Free ammonia is the most toxic and will cause death in very low
concentrations. Problems associated with non - lethal elevated level
of ammonia include gill disease, dropsy and finrot. Test kit measure
the total ammonia (free plus ionized). With a properly functioning
biological filter, the ammonia level is usually zero in the pond and
should at least be under 0.1 ppm (mg/l). If the level of ammonia is
elevated, make partial water changes and stop feeding the fish until
the situation is corrected.
Nitrite
Nitrosomonas bacteria in
the filter oxidize ammonia into nitrite, which is less toxic than
ammonia, but still bad as it inhibits the ability of the blood to
carry oxygen. Our pond may experience a nitrite spike if Nitrobacter
colony is not sufficient to oxidize it to nitrate. If the level of
nitrite is elevated as shown in our test results, we should make
partial water change and if necessary add commercial bacteria high in
Nitrobacter to the filter.
Nitrate
Nitrate is the end
product of the nitrifying of the nitrogen cycle. It is mush less toxic
for koi than either ammonia or nitrite. Nitrate is absorbed as food
and fertilizer for algae and is then reduced into free nitrogen by
anaerobic bacteria. An oxygenated, clean pond will not have any
anaerobic bacteria present, so nitrate will accumulate in the pond. An
algaecide is often used to kill or control the algae of which the
growth is encouraged by the presence of the nitrate. Partial water
changes usually will flush out the accumulating nitrate.
pH
pH indicates the ratio of
hydrogen ions to hydroxyl ions on a logarithmic scale from 1 (pure
acid) to 14 (pure alkaline). Pure water is 7.0, meaning that there is
equal balance of hydrogen ions and hydroxyl ions. Most tap water in
Malaysia is around 7.0. Koi do best in water of 7.2 to 8.0. Koi can
tolerate a wide range of pH, from 6.5 to 9.0. Even though koi can
tolerate extreme of pH there are diseases directly cause by stress.

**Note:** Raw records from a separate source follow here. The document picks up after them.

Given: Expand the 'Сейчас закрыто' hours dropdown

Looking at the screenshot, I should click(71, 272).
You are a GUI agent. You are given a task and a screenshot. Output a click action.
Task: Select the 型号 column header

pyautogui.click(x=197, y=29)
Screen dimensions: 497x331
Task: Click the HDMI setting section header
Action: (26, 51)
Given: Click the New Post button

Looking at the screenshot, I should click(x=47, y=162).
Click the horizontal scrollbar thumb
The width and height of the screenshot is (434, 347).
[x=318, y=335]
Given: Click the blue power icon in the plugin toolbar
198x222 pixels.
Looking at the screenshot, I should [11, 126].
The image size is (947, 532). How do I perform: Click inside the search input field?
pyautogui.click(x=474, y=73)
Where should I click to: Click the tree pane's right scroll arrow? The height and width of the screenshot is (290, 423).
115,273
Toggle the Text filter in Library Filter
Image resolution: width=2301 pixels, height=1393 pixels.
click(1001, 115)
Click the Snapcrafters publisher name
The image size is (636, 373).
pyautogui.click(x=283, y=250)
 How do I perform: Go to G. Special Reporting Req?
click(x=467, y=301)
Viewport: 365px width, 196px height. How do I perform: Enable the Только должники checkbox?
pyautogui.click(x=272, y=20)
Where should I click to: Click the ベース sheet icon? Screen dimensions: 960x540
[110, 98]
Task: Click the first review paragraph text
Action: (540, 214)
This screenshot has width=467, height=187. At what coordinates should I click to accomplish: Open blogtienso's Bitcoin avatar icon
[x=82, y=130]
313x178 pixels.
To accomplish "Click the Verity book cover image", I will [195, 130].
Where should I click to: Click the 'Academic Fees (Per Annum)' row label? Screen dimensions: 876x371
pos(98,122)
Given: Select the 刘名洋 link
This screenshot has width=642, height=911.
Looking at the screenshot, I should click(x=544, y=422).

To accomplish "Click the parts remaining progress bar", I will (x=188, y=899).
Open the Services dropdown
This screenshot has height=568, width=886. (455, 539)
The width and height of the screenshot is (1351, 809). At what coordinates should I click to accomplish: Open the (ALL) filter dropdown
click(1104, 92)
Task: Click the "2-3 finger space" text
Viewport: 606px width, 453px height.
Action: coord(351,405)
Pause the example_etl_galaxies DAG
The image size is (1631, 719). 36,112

Acidosis is a reaction of fish to acidic condition, in which the fish
act highly agitated, with a lot of jumping. Whereas, alkalosis, a
reaction to conditions that are too alkaline, will cause the gill and
fin to be destroyed. To control pH we can use "pH up" or
"pH down" chemical which is available in most fish shop. We
can certainly consult experienced koi member or koi dealer for
assistance.
Dissolved
Oxygen
Dissolved oxygen is
usually only a warm weather concern like Malaysia as it is associated
with water temperature and algae. The larger the fish, the greater the
oxygen demand - low levels will stress and kill our biggest koi. Ponds
that have been safe for many years can become a danger as our fish
grow larger. Algae takes up oxygen at night, and an algae bloom can
cause suffocation in large fish and inhabit the oxidation process of
nitrifying bacteria. Dying algae and decaying organic material also
takes up oxygen. Testing for dissolved oxygen allow us to determine if
our pond has maximum amount of oxygen at specific water temperatures.
Splashing the water into small droplets with underwater jets and
compressed air installation is a good way of promoting oxygenation.
In conclusion, testing gives us information that we need to ensure the
best possible water condition for our fish. It only takes a few
minutes a week and is about the best investment you can make. My
advice is to contact experience koi member of fish shop for help
whenever you have a problem. Do not keep the problem to yourself.